Pasando revista a los procesos del socialismo democrático, recordamos que el profesor Juan Bosch llegó a decir que la social democracia era un lujo de los países nórdicos de Europa, impracticable en los pueblos pobres y explotados de America Latina. Es cierto. Pero las modalidades del socialismo democrático siguen gravitando sobre los procesos de lucha por la libertad y la democracia.

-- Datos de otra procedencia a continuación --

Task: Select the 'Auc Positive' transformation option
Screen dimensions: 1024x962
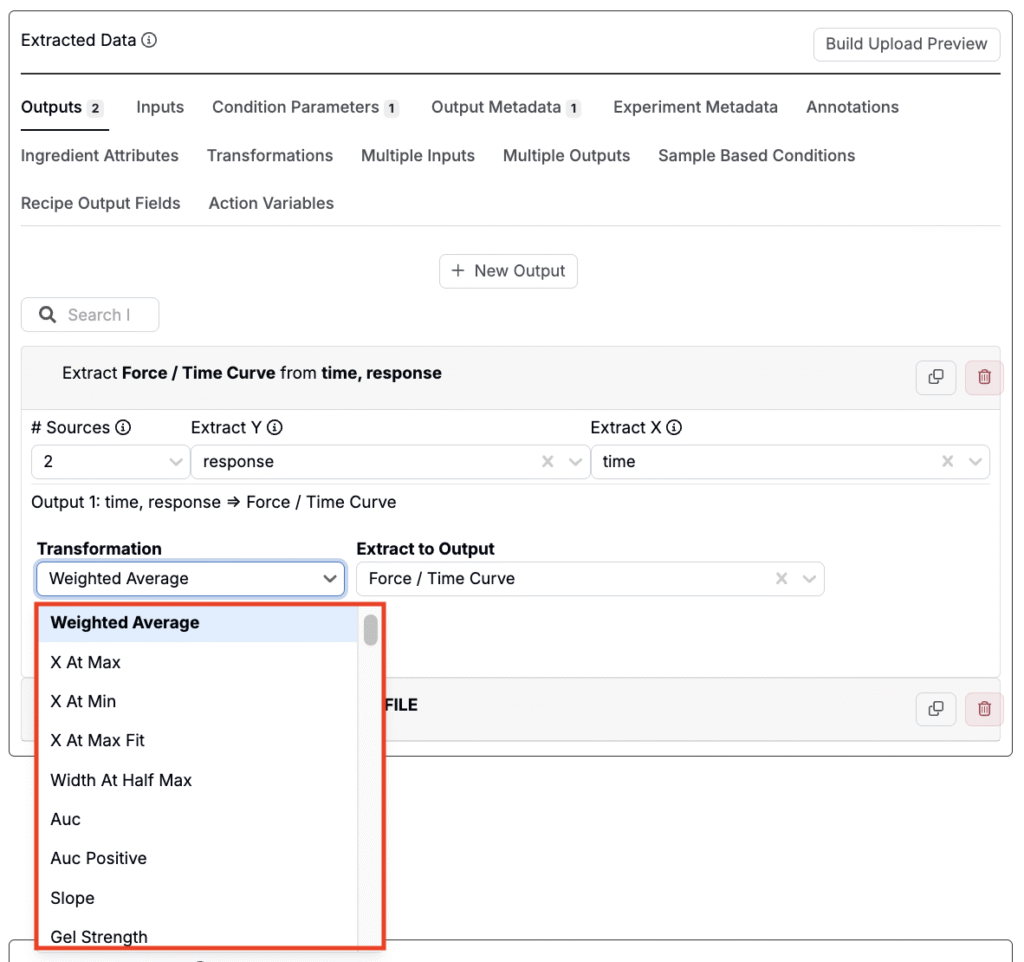Action: point(98,858)
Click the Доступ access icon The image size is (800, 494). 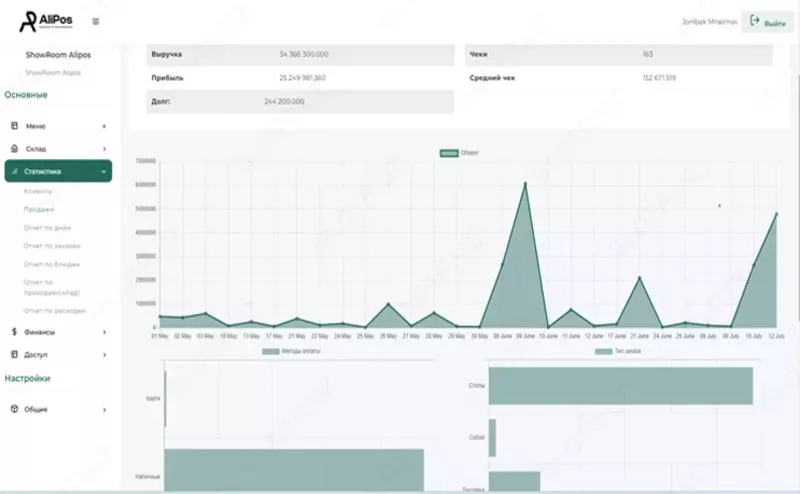(x=14, y=354)
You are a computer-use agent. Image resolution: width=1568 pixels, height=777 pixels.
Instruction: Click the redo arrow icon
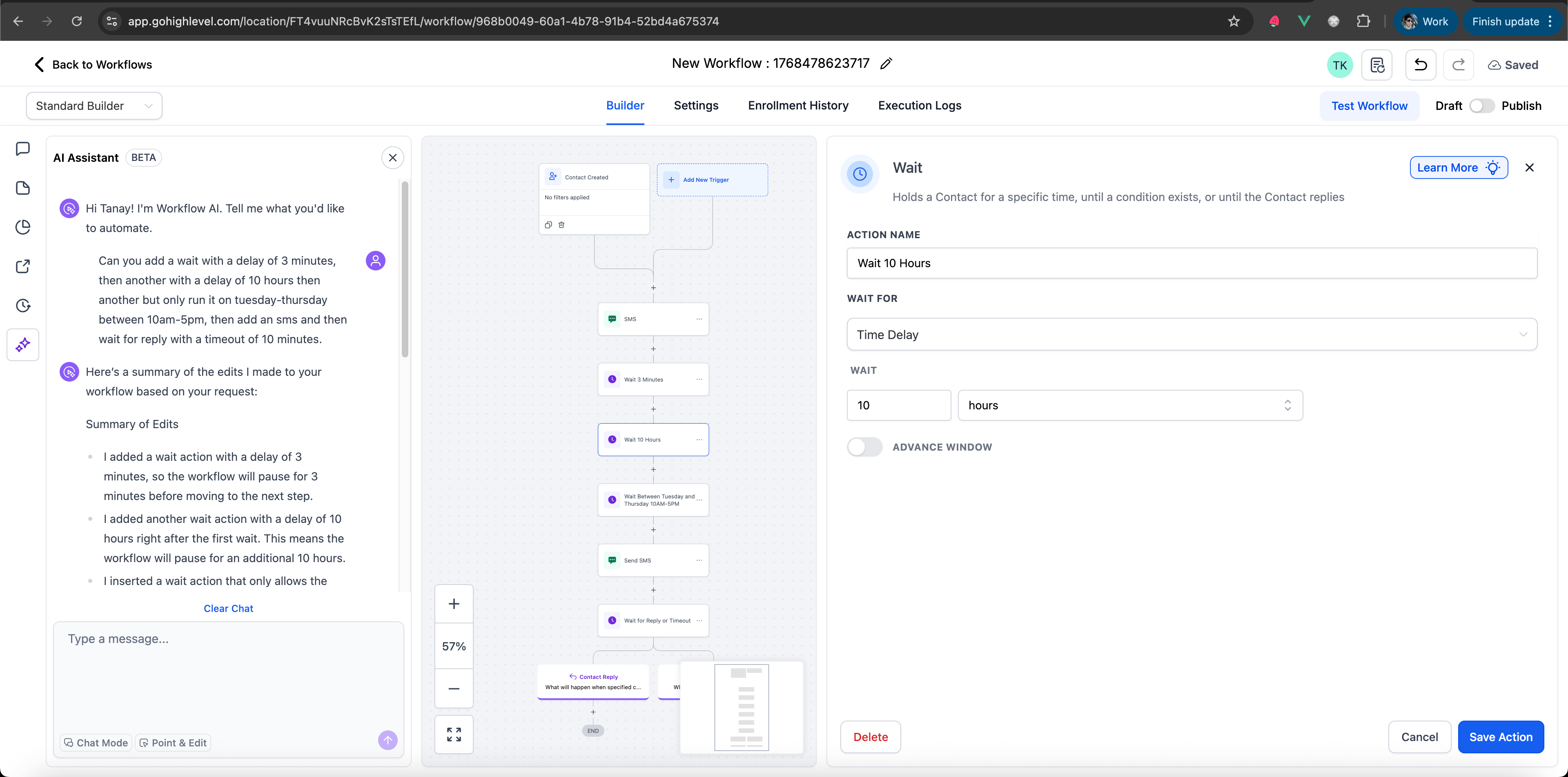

Lo que notifica su validez conceptual es la mesura del socialismo democrático, su versión social de progreso y bienestar con respeto y garantías democráticas, su disputa por estados transparentes, vigencia de las instituciones y derechos ciudadanos. Social democracia y socialismo democrático no son la misma cosa. Aunque tienen empatía histórica, responden a expectativas diferentes. Ahora mismo el Partido Socialista Obrero Español, bajo la dirección de Pedro Sánchez, propugna desde posiciones de izquierda un reagrupamiento y opción electoral, aproximando ideas y criterios al movimiento de “Podemos” de Pablo Iglesias, y derrotando las posiciones conservadoras, algunas de cuyas principales figuras, iconos del pasado perspicaz,  son hoy prósperos hombres de negocios e inversiones en el continente, negadores de su base social primaria y convertidos en lo que combatían. El gran dirigente portugués Mario Soares, recientemente fallecido, insistió siempre en que no era social demócrata sino socialista democrático. Aunque las etiquetas importan menos, no deja de tener trascendencia teórica, delimitar categorías conceptuales para seguir adelante fortaleciendo el pensamiento liberador que se nutre de afluentes sociales renovadores.
El sábado pasado fue un día especial en el monótono transcurrir de lo que el poeta e historiador helénico, Hesíodo, contemporáneo de Homero, llamó “los días de en medio”, ese tiempo en la historia en que no sucede nada, todo es un trillar de menudencias y miserias diarias, que pueden durar veinte o cincuenta años, bajo una obsecuencia moral y truculenta decepcionante. Durante algunas horas estuve fugado de esos días rutinarios, gracias a  Yvelisse, esa joya del intelecto y facunda expresión de la democracia dominicana.